In this case, the Advisory Opinion clarifies HHS’s interpretation that the 340B Statute requires manufacturers to offer covered outpatient drugs at no more than the 340B price even if the purchased drugs are distributed through a contract pharmacy. While it follows from the Advisory Opinion that the HHS OGC would consider manufacturers charging covered entities above the 340B price for drugs distributed through contract pharmacies to be overcharging covered entities in violation of the 340B Statute, the issuance of the Advisory Opinion does not result in imposition of penalties on manufacturers or require that they resume sales to covered entities at 340B prices. The Advisory Opinion could portend HRSA manufacturer audits or other enforcement actions against manufacturers for noncompliance with the 340B Statute. The Advisory Opinion may also form the foundation for covered entities to challenge purchasing restrictions in the new Administrative Dispute Resolution (ADR) process set to take effect next month. For additional analysis of the ADR process, please see our previous On The Subject, linked here.
Ultimately, it will likely be necessary for a federal court to determine the merits of the arguments and conclusions set forth in the Advisory Opinion. On December 11, 2020, a group of hospital plaintiffs filed a lawsuit against HHS alleging HRSA arbitrarily and capriciously failed to require manufacturers to ship 340B drugs to contract pharmacies or refer the matter to the HHS Office of Inspector General, in violation of the Administrative Procedure Act.
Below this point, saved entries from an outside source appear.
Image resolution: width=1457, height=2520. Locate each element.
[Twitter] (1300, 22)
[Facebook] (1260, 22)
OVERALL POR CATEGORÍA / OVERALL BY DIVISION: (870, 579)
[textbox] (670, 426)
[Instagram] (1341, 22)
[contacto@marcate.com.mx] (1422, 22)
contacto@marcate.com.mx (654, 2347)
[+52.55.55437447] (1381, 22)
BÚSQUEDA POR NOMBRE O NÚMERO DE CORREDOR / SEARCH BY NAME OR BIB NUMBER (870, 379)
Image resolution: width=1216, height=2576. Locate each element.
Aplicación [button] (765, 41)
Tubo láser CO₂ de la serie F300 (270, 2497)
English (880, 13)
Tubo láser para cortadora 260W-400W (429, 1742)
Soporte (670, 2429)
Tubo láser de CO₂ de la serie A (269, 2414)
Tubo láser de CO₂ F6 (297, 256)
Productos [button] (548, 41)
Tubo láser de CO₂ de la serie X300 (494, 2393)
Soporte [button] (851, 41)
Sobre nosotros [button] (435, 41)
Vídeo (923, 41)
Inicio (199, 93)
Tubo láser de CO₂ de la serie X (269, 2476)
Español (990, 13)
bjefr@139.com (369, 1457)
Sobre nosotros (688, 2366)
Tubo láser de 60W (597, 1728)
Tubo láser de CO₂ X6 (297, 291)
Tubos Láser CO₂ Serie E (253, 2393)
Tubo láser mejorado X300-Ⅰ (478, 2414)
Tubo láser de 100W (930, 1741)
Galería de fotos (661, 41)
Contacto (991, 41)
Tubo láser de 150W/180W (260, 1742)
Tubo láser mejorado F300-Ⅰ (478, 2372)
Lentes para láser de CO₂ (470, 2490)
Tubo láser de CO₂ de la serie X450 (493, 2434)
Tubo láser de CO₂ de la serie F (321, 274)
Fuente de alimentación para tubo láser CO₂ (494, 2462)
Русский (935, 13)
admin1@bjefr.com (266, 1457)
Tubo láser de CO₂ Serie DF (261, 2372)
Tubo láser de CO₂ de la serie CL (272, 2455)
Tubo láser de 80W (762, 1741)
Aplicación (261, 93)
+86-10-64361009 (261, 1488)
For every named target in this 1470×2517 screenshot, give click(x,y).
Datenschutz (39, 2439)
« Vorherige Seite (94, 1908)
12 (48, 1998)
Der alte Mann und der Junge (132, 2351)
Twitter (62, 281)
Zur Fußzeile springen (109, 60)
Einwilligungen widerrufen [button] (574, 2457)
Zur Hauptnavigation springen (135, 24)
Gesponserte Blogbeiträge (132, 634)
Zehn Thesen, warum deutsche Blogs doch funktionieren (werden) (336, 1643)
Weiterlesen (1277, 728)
Relevance to Manufacturer Data Collection and Auditing Activities
The Advisory Opinion concludes that manufacturers are required to offer 340B drugs to covered entities that use contract pharmacies to aid in distributing 340B drugs, but its conclusion does not expressly address recent data sharing requirements imposed by certain manufacturers for covered entities to register contract pharmacies as distribution locations. However, the Advisory Opinion reaches its conclusion by reasoning that “neither [HRSA] nor a private actor is authorized by section 340B to add requirements to the statute,” and “if a covered entity using contract pharmacy services requests to purchase a covered drug from a participating manufacturer, the statute directs the manufacturer to sell the drug at the discounted price” (quoting and validating HRSA guidance). The Advisory Opinion further provides that manufacturers concerned about covered entity compliance must: (1) conduct an audit and (2) submit the claim to the ADR process. It continues that a covered entity’s failure to comply with the audit requirement still does not relieve manufacturers from the obligation to conform to the pricing requirements as provided in the 340B Statute.
A Change of Administration
It is likely that the upcoming administration of President-elect Joseph R. Biden would act in accordance with the conclusions of the Advisory Opinion. On December 14, 2020, California Attorney General Xavier Becerra along with attorneys general of 27 states and the District of Columbia issued a letter to HHS calling on Secretary Alex Azar to address the violations of the 340B Statute related to the statutory responsibilities of drug manufacturers in providing covered outpatient drugs at 340B ceiling prices for drugs dispensed at contract pharmacies. Notably, Attorney General Becerra is Mr. Biden’s nominee for Secretary of HHS.